На что директор возразил, что она не первая актриса, наделённая столь бурными эмоциями. Её радость стала причиной столь бурной гипервентиляции, что Роуз стала похожа на персонажа из фильма ужасов – так она разволновалась.
– Ты слышал? Он назвал меня актрисой! ДИРЕКТОР ТОЛЬКО ЧТО НАЗВАЛ МЕНЯ АКТРИСОЙ!!!

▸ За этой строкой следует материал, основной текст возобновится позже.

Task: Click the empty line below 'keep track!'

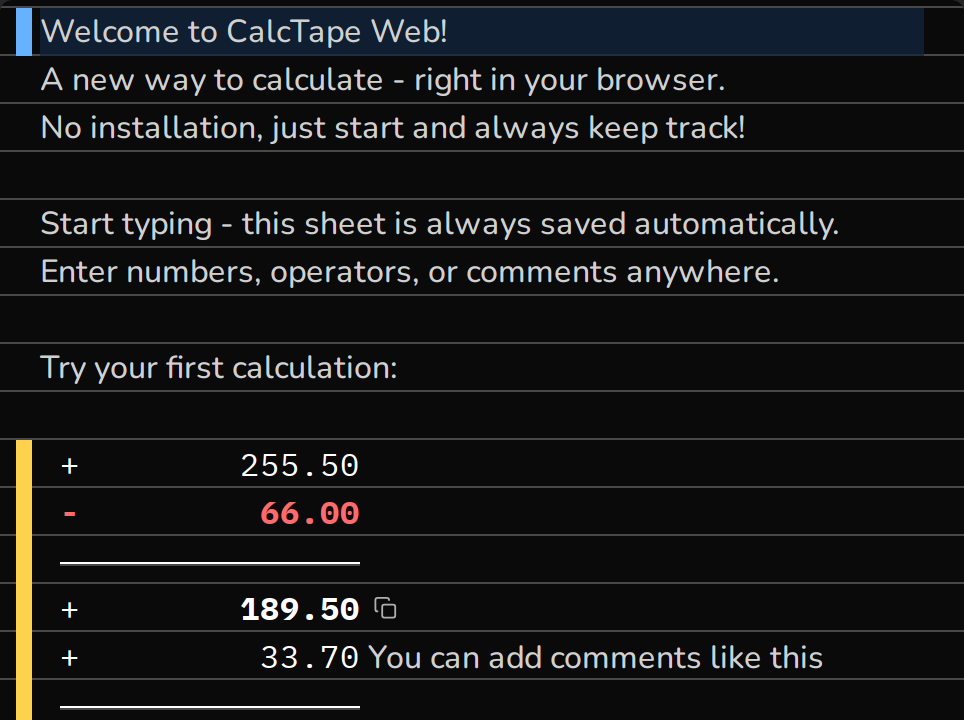Action: 482,175

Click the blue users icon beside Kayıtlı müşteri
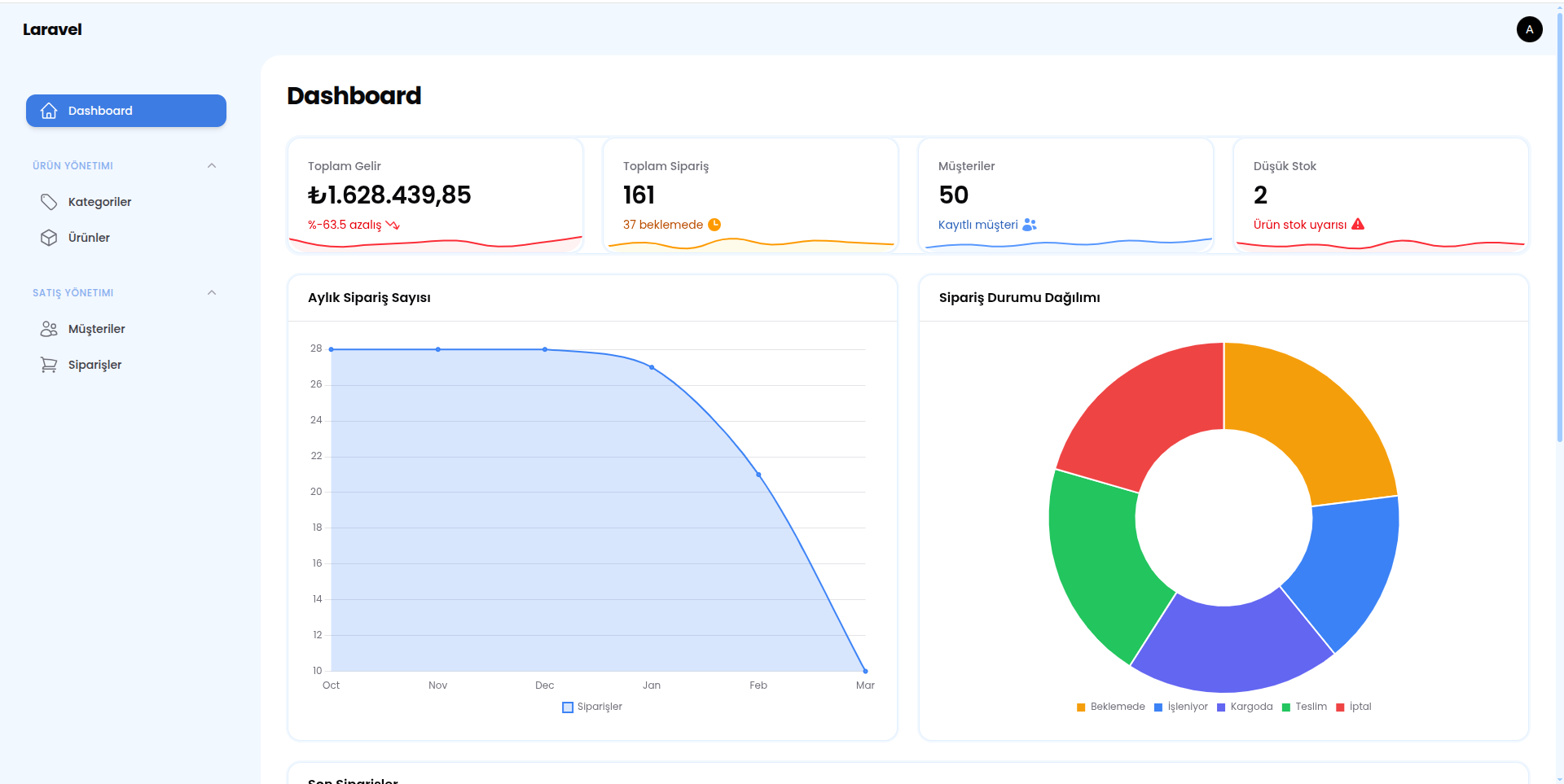(1030, 225)
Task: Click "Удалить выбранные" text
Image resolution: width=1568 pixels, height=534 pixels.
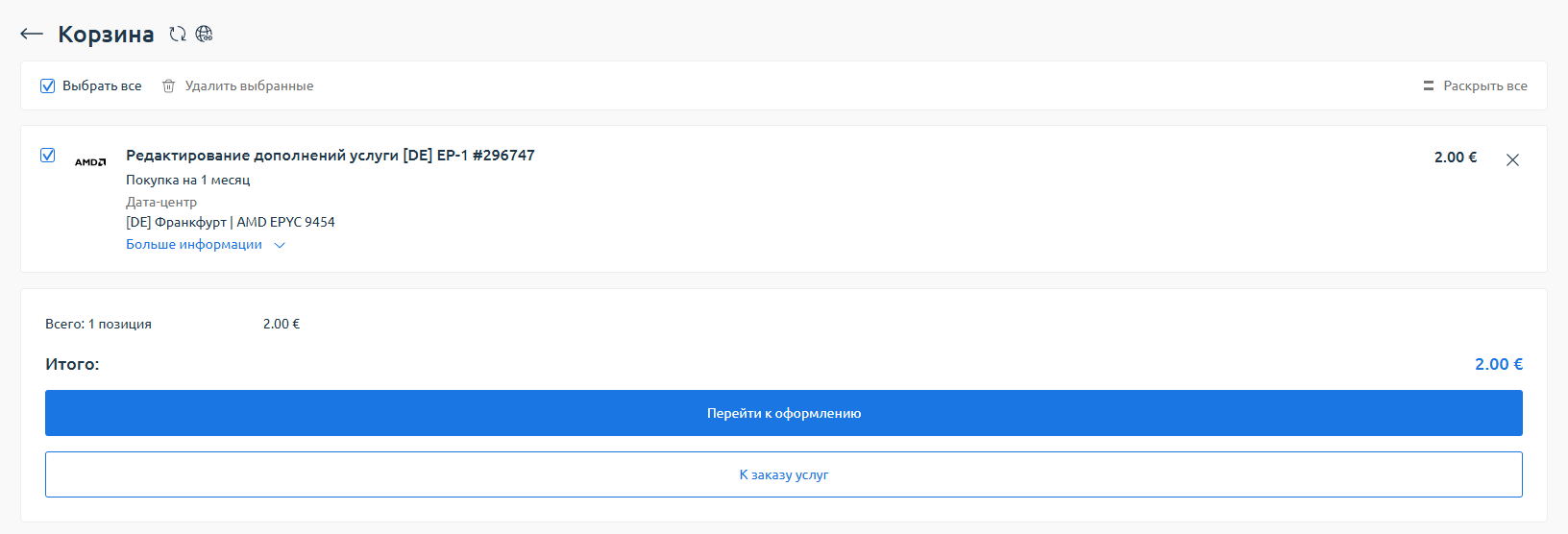Action: [249, 86]
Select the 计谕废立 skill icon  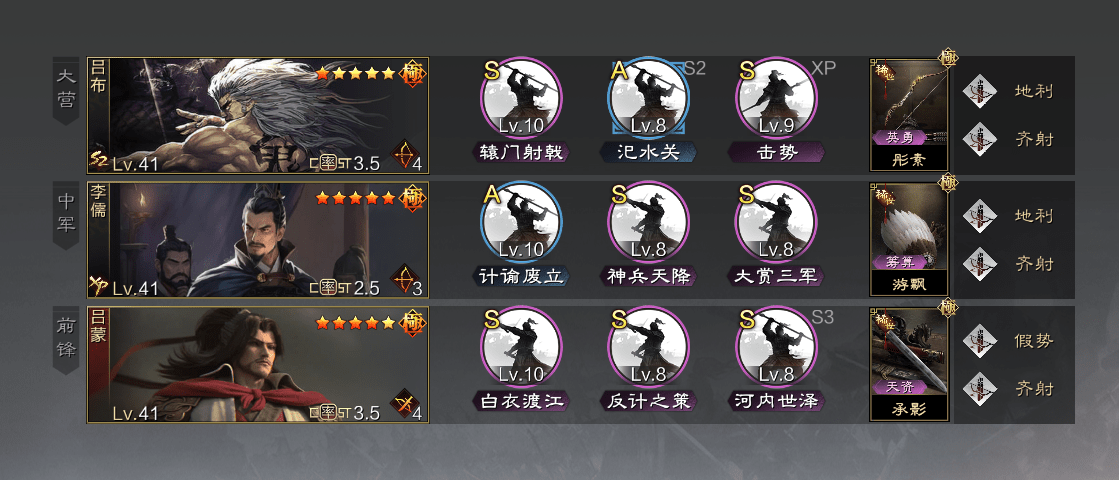click(521, 223)
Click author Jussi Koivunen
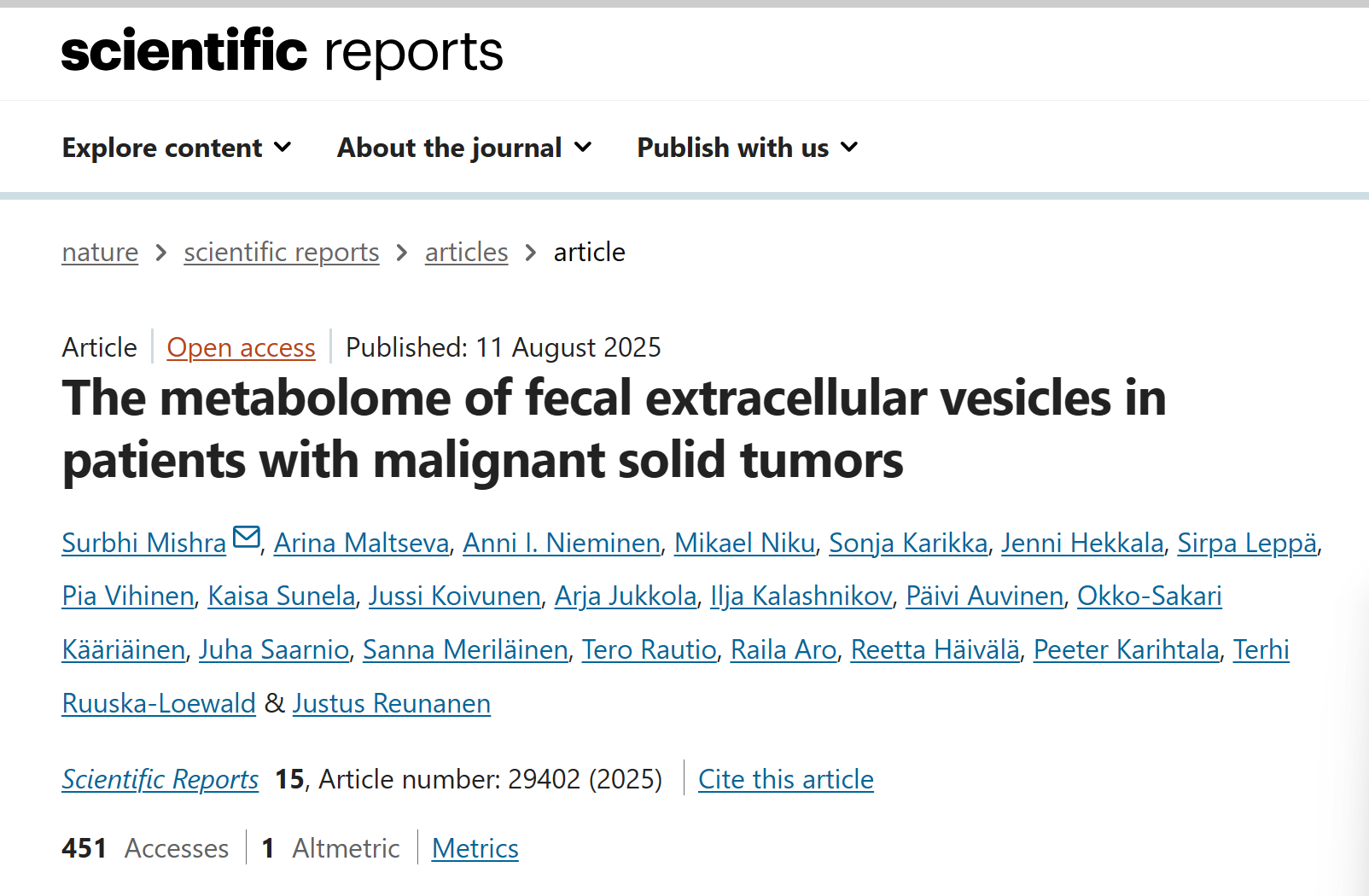Image resolution: width=1369 pixels, height=896 pixels. coord(455,596)
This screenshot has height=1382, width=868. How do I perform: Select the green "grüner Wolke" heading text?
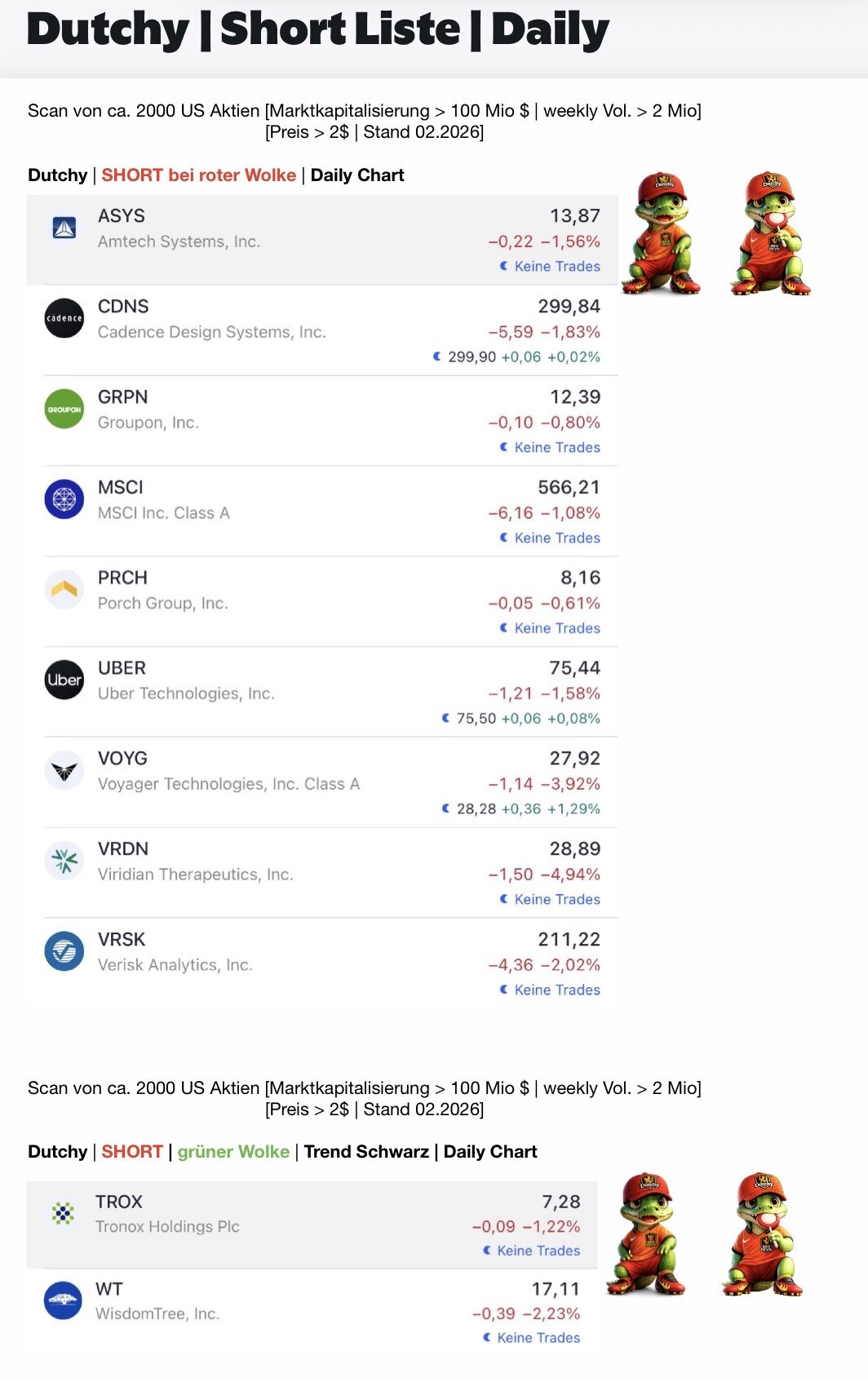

По счастью, Роуз всё ещё прикрывала лицо бумажным пакетом, иначе директор услыхал бы на редкость смачное ругательство, слетевшее с уст семилетней девочки. (Мой соавтор по какой-то причине считает эту её черту ужасно забавной и теперь тоже ругается в бумажный кулёк и хохочет как ненормальный.)
И хотя мама Винсента собиралась заняться привычным делом – помимо готовки, уборки и выходов в магазин, – то есть заботиться о Томе, оказалось, что это теперь ни к чему. Том, войдя в фойе, бегом направился к лифту. Он нажал кнопку вызова и следил, как в окошке одна цифра сменяет другую. И как только двери отворились, он кинулся внутрь и улёгся на пол под роялем Зельды.
– Ты, должно быть, Том. Я как раз тебя ждала. Добро пожаловать в Самый Необыкновенный Отель в Мире!
Том лежал с закрытыми глазами под роялем Зельды и слушал её виртуозное исполнение. Его физиономия светилась таким блаженством, как будто он физически парил на крыльях музыки. А к обеду Том уже научился считать до шестнадцати. И перебрался на табурет в углу, где нажимал для гостей нужные кнопки. Что ещё удивительнее – он приветствовал каждого и здоровался самым вежливым образом. И впервые за одиннадцать лет с того дня, как родился Винсент, его мама оказалась предоставлена самой себе.
Сначала она просто сидела дни напролёт в фойе, в окружении собачек, и наблюдала загадочную жизнь Самого Необыкновенного Отеля в Мире. Она видела, как себялюбивые гости учатся быть щедрыми, жестокие – добрыми, грубые – вежливыми, а у грустных поднимается настроение. И Винсент очень скоро обнаружил, что у его мамы природный талант безошибочно подбирать самый подходящий для гостя номер. Руперт, проходивший обучение у несравненной Наны Уэйнрайт-Каннингэм, признался, что не видел такого чуда с тех пор, как Наны не стало.
– О да, – вздыхал он, – это точно тот номер-р-р, который бы выбрала сама Нана! Браво, браво!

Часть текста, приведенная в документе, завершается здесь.